- DIRECTIONS
Render the records from the line with "Click the 52-wk high value 233.47" up to and including the line with "Action: tap(5, 4)" as a Markdown table with the columns Row and Line. Give each line its own row number and skip any blank lines.

Records for locating words and elements:

——

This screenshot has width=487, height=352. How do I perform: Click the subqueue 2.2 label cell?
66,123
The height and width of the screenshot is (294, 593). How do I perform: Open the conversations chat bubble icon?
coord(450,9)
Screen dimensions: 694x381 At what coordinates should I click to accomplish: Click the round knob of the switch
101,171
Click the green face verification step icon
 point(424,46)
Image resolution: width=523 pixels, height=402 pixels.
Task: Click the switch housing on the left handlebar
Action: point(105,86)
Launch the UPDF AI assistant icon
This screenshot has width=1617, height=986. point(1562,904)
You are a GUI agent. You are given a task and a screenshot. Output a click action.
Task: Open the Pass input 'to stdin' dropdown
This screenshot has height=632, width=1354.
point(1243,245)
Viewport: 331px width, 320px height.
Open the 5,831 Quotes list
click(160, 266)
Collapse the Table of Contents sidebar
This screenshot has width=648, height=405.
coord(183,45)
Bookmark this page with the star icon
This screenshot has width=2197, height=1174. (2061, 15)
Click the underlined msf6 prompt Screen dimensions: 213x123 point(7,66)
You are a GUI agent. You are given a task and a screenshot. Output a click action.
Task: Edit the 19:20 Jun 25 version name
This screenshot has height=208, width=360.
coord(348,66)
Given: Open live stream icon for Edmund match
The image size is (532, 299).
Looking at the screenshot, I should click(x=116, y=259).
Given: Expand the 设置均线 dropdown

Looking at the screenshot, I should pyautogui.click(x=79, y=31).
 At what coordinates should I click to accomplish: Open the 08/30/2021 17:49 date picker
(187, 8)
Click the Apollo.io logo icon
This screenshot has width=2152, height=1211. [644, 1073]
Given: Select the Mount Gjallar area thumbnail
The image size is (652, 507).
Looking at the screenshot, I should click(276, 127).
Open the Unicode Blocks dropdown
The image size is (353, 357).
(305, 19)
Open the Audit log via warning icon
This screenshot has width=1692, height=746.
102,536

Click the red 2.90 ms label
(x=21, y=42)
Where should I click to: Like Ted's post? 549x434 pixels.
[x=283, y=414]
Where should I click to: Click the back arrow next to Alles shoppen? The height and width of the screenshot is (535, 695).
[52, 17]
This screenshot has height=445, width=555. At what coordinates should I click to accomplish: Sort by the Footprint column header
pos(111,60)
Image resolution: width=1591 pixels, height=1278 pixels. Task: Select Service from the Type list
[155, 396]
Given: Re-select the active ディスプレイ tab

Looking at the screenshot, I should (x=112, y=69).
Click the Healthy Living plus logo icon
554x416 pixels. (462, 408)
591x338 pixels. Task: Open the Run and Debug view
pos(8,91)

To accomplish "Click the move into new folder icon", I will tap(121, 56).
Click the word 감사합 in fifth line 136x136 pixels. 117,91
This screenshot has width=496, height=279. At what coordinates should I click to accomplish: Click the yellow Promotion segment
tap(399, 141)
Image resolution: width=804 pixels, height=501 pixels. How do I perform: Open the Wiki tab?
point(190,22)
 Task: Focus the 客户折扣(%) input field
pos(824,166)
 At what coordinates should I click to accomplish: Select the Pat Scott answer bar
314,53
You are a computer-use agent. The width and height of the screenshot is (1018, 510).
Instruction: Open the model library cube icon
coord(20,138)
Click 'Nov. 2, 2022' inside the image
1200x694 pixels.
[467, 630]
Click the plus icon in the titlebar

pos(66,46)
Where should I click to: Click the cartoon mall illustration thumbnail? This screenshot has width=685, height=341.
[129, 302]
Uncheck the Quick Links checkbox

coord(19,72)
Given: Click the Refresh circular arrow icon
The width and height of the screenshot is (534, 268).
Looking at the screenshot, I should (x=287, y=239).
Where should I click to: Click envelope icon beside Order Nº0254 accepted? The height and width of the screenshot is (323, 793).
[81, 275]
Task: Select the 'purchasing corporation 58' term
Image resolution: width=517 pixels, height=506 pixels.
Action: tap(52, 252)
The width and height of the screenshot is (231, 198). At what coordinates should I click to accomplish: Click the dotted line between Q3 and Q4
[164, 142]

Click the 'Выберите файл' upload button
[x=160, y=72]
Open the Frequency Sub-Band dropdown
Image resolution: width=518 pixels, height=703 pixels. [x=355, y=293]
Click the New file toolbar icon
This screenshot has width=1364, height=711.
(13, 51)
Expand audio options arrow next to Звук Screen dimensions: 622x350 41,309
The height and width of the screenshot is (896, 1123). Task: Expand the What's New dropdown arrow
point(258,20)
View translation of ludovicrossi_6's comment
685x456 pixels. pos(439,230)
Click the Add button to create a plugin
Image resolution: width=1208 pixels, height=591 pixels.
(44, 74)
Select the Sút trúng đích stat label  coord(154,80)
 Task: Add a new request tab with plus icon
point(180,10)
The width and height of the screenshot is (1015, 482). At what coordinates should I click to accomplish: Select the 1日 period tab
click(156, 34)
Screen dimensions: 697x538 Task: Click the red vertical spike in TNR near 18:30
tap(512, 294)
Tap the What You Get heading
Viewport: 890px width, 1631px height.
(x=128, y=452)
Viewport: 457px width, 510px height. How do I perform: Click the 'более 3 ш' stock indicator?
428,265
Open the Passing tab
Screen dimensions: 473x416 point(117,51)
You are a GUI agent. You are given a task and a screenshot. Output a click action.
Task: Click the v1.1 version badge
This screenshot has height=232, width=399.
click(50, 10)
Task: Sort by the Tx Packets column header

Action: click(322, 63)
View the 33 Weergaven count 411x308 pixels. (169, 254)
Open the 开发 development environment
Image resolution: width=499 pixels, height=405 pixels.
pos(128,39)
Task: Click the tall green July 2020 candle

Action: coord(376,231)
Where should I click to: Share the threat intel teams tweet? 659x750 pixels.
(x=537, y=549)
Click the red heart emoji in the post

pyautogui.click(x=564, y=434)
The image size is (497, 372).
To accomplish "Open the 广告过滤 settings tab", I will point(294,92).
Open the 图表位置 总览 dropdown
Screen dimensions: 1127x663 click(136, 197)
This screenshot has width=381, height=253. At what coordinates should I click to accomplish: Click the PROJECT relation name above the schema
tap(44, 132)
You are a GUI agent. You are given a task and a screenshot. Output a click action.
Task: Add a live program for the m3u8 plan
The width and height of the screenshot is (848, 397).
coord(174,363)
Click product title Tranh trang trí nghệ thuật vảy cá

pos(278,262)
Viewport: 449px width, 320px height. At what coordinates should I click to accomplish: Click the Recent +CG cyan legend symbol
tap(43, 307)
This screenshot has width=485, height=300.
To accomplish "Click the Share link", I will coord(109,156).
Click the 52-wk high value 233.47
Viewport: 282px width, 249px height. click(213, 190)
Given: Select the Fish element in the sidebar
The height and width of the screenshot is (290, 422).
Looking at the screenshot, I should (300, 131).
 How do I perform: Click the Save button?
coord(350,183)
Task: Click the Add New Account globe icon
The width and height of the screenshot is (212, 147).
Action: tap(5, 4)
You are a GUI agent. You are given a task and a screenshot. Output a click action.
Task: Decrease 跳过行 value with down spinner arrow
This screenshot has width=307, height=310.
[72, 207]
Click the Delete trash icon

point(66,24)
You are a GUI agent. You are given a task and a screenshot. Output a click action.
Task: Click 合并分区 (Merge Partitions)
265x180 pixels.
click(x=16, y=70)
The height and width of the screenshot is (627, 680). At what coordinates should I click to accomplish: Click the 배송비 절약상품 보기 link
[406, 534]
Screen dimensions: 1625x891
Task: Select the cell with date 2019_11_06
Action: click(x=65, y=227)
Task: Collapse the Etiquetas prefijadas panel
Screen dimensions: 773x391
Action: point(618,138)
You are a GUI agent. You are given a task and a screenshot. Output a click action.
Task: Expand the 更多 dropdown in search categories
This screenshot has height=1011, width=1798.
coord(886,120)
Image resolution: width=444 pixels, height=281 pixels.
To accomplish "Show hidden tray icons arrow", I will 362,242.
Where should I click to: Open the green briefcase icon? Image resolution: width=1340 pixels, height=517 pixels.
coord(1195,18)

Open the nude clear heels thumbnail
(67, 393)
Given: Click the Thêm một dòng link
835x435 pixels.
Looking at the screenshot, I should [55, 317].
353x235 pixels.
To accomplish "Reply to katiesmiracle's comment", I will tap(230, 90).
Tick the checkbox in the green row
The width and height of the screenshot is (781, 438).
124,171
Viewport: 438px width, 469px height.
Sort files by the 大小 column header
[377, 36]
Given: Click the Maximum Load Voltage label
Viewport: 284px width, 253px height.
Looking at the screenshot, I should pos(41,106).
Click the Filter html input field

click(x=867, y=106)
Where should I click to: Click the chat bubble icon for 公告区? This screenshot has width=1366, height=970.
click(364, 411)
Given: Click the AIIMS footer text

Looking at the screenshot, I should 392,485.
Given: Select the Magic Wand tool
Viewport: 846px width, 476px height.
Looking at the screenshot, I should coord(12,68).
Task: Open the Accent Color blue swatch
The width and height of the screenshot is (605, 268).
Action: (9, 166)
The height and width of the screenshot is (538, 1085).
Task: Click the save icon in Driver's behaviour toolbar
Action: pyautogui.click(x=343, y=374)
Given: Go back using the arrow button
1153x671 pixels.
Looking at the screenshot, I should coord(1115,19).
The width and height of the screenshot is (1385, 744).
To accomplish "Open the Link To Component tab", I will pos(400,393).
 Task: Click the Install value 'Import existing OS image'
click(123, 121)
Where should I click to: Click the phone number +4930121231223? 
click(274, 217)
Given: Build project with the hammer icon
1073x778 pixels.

——

- OUTPUT FOR THIS EXERCISE
| Row | Line |
|---|---|
| 1 | Click the 52-wk high value 233.47 |
| 2 | Viewport: 282px width, 249px height. click(213, 190) |
| 3 | Given: Select the Fish element in the sidebar |
| 4 | The height and width of the screenshot is (290, 422). |
| 5 | Looking at the screenshot, I should (300, 131). |
| 6 |  How do I perform: Click the Save button? |
| 7 | coord(350,183) |
| 8 | Task: Click the Add New Account globe icon |
| 9 | The width and height of the screenshot is (212, 147). |
| 10 | Action: tap(5, 4) |